Every effort to promote bicycling hinges on a clear understanding of how bicycling works in the context of the overall transportation ecosystem. The guiding principle for bicycling is commonly referred to as vehicular cycling. A more modern term is bicycle driving. It is the basis for safe coexistence with traffic and conforming to the rules of the road. If you’ve ever operated your bicycle on an ordinary residential street, going with traffic, then you’re already doing it. Bicycle driving is what is taught in the Safe Routes To Schools curriculum, and every other bicycling education program. Complete Streets is the design aspect for bringing bicycling into the mainstream by designing streets for bikes. The educational component is bicycle driving, and it instills confidence for people to be fully empowered to use bicycles to travel anywhere.
The Bike League’s curriculum and all bicycling education programs are designed “to create a mindset that bikes are treated as a vehicle” (from becoming an instructor). This mindset instills a sense of proportional responsibility and is the basis of appropriate relationships for bicyclists to all kinds of traffic and traffic control devices. This mindset shared by all sets the tone for great streets and trails. On the multiuse trail this principle guides bicycles to yield to pedestrians and equestrians, gauging travel speeds accordingly. On the road the bicycle driving principle means the most predicable, safe, and visible way to move is with the vehicular traffic flow. Even when there is physical separation between motorized traffic and bicycle traffic, such as with a protected bike lane, the motions of the two traffic streams must always be coordinated and mutually aware. This is especially true at intersections, driveways, and parking zones when traffic mixes and the cooperative environment depends on predictable movements, communication, awareness, negotiation, and common rules to which all traffic adheres. Complete Streets policies support design environments that welcome bicycle traffic and lower traffic stress so that people have a better chance to positively orient to the road with whichever mode they choose. A Complete Street is as an inclusive place and built on the underlying structure of relationships between varying types of traffic. Traffic skills education is a complimentary factor that facilitates pleasant travel by fostering order and raising awareness. Design and education work in tandem to promote good bicycling.

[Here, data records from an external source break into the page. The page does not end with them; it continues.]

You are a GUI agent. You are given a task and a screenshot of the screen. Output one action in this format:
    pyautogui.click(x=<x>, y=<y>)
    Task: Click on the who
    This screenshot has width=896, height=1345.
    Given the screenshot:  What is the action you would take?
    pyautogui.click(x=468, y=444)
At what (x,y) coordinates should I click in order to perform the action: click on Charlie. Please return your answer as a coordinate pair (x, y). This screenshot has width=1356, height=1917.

Most people have some reservations about bicycling because they are not clear how bikes fit in. Forward looking solutions include education for drivers to respect all kinds of traffic, and treating bicycles as an equal vehicle, welcoming diversity. Most bicycle traffic occurs on roads without a designated bicycle facility such as a bicycle lane. A regular travel lane needs to be at least 14 feet wide for it to be safely shared side by side by a car and a bicycle. Seeing bicycle traffic using a general travel lane may look different than what we are used to. I trust we are acclimating to bicycles as a normal component of traffic and civic life in the mainstream, just like we are welcoming diverse religions, cultures, and lifestyles. Change takes a new attitude, an open mind, and in the case of roads, traffic calming and the conception of an inclusive space.
Bicycles are good for the transportation ecosystem. As we design and educate better for bicycles, include bicycle traffic in our engineering metrics and traffic flow analysis, and we learn more about what bicycling can do for us and we do it more, things are going to get a lot easier, safer and more attractive. The quicker we can make these changes, the sooner we can move ahead. In the Southwest, Utah and Colorado are already in the bike friendly top ten.

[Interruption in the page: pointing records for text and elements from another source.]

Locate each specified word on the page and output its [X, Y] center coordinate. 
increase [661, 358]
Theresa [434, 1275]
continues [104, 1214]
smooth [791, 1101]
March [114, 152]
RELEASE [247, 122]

For understanding bicycling, I’ve benefited from the generosity of the creator of azbikelaw.org. For the last two years, Ed has suggested reading related to bicycle law, roadway design, engineering, and traffic behavior. He has a “do it yourself” entrepreneurial attitude and continues his education, applying critical thinking and analytical skills to practical experience to spur progress. Ed responds cordially to questions, and links people to resources. Always there to foster more informed dialogue. Some of the lessons were tough, like the lessons from a cyclist who was killed by a hit from behind on a charity ride in Cornville. Ed’s analysis and documentation is brave and courageous, like the novelist Cormac McCarthy’s willingness to tell the story of violence in Western culture and its continuum past to present. AZ Bike Law is my August 2015 Bike Org of the Month. Thanks for your diligence and enthusiasm Ed.
Please be kind to persons bicycling, walking, rolling, driving autos and commercial vehicles. Drive with care and caution. Forgiveness and understanding. We are all learning. Gracias!